Which leads to another complaint from audiences that Bay heard loud and clear: We’re here for Optimus Prime. Still played by Peter Cullen, who voiced the character in the 1984 cartoon series, the warrior king of our childhood psyches evinces wonderment and affection with that resonant call to arms, “Autobots, assemble!,” and Bay finally knows it. He makes Optimus the emotional heart of his ridiculous sci-fi story, trusting that our reverence for him will be enough. Relatively speaking (for the Transformers series), it is.

It also helps that Bay cut down the sheer number of robot characters to the small quintet of Autobots we follow throughout the story. But one area where he hasn’t learned his lesson is the runtime. It’s nearly three hours long, and the biggest bit of Optimus Prime-related applause happens at almost two hours and 25 minutes into the film. Audiences might be too worn out by Bay’s impossibly deft action-sequence staging to cheer, even if it’s the most badass moment in the movie (OPTIMUS PRIME ON A T. REX!), and that’s because there are still way too many bad guys and semi-inscrutable plot lines tying everything together. There’s the aforementioned CIA baddy played by Grammer, a pointlessly evil field op (Titus Welliver), a soulless technology mogul (Stanley Tucci), a new Deceptacon kingpin, a legion of fighting-robot minions, AND a random Deceptacon mercenary from space with a completely unintelligible agenda.

Additionally, while the joyless Man of Steel hopefully reminded action fans of the value of a little exuberance and humor, Bay’s bottom-of-the-barrel taste occasionally veers from brainless fun to kind of a bummer. As an example, during a prison raid into the Deceptacons’ brig, the cigar-chomping Autobot gets spat on by a buggy-looking monster in a cage, so he shoots it. The moment is played for laughs, but something about it seems like he’s shooting an ugly dog—the audience just cringes.

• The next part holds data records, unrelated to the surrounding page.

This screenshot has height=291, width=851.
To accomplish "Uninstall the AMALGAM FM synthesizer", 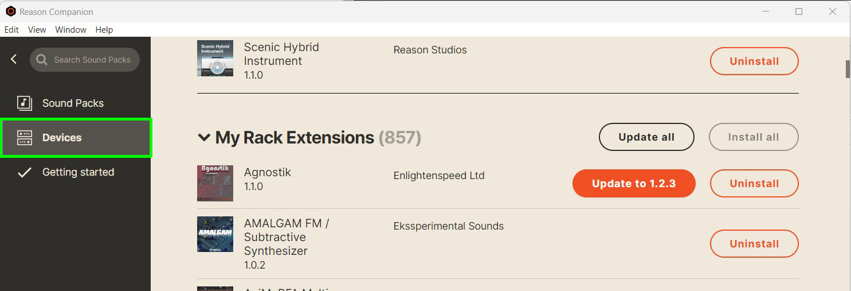I will pyautogui.click(x=754, y=244).
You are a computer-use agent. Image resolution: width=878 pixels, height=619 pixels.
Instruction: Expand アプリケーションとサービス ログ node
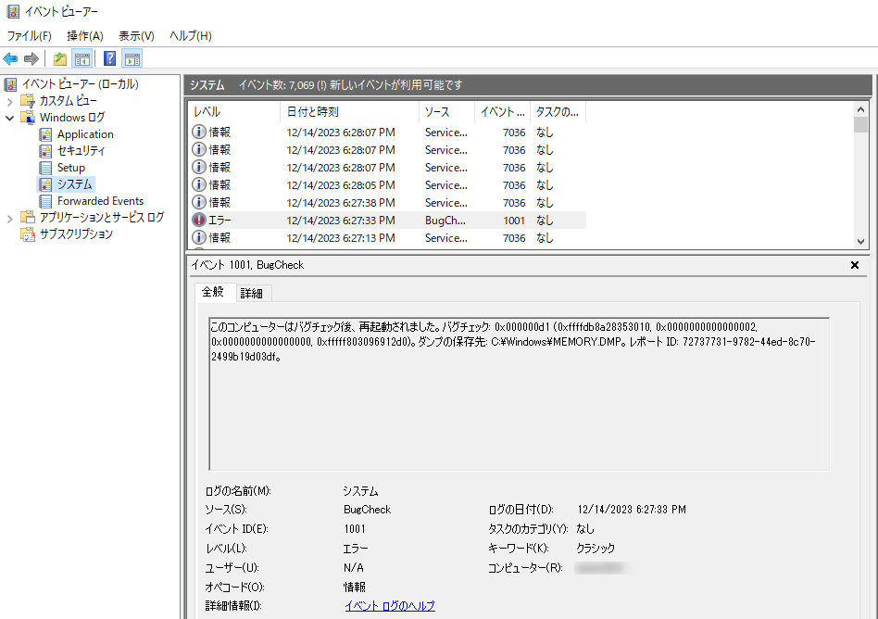pos(9,218)
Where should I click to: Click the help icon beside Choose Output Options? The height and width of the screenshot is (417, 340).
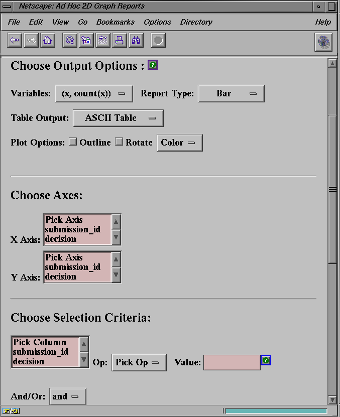[153, 65]
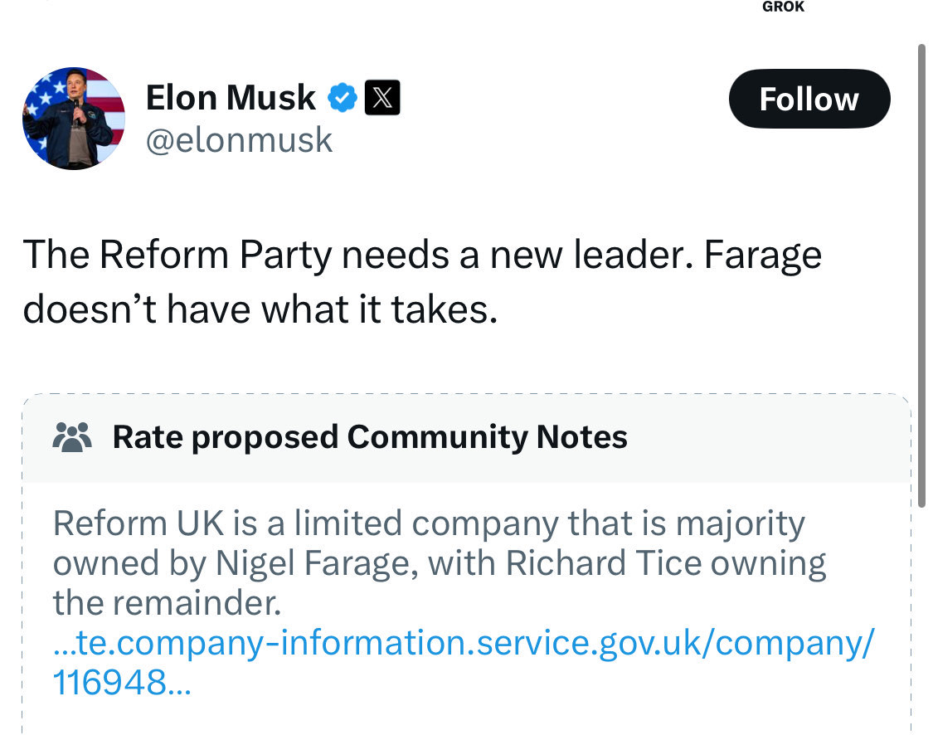Click the X affiliation badge beside name
Viewport: 933px width, 735px height.
pyautogui.click(x=382, y=99)
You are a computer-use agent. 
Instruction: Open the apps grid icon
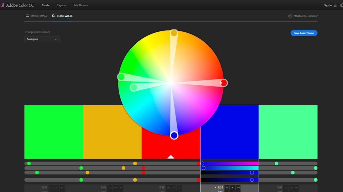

And for a movie based on a toy franchise, the number of people/Transformers/dinosaurs that get violently flash-incinerated, ripped apart limb from limb, or crushed in a destroyed building can just feel weird sometimes. Not to mention that all of the women in the film were lifted out of either an ’80s beer ad or a Helmut Newton photo. All the perfect lipstick, unchipped nail polish, and high heels worn in every situation get sort of glaring after a while. It’s not that Bay seems aggressively hateful, but he does seem weirdly clueless—like nobody will wonder why every single woman in his movie must be wearing false eyelashes at all times. Meanwhile, Kelsey Grammer and Stanley Tucci just look like middle-aged dudes.

Clearly, none of this is an effective deal breaker. We’re four films in; if you’re down for a Transformers movie, you’re definitely down for this one. And hey, nobody can deny that hot babes in short shorts might be on your list for what you want from a Michael Bay film. But nothing beats Optimus Prime riding a T. rex.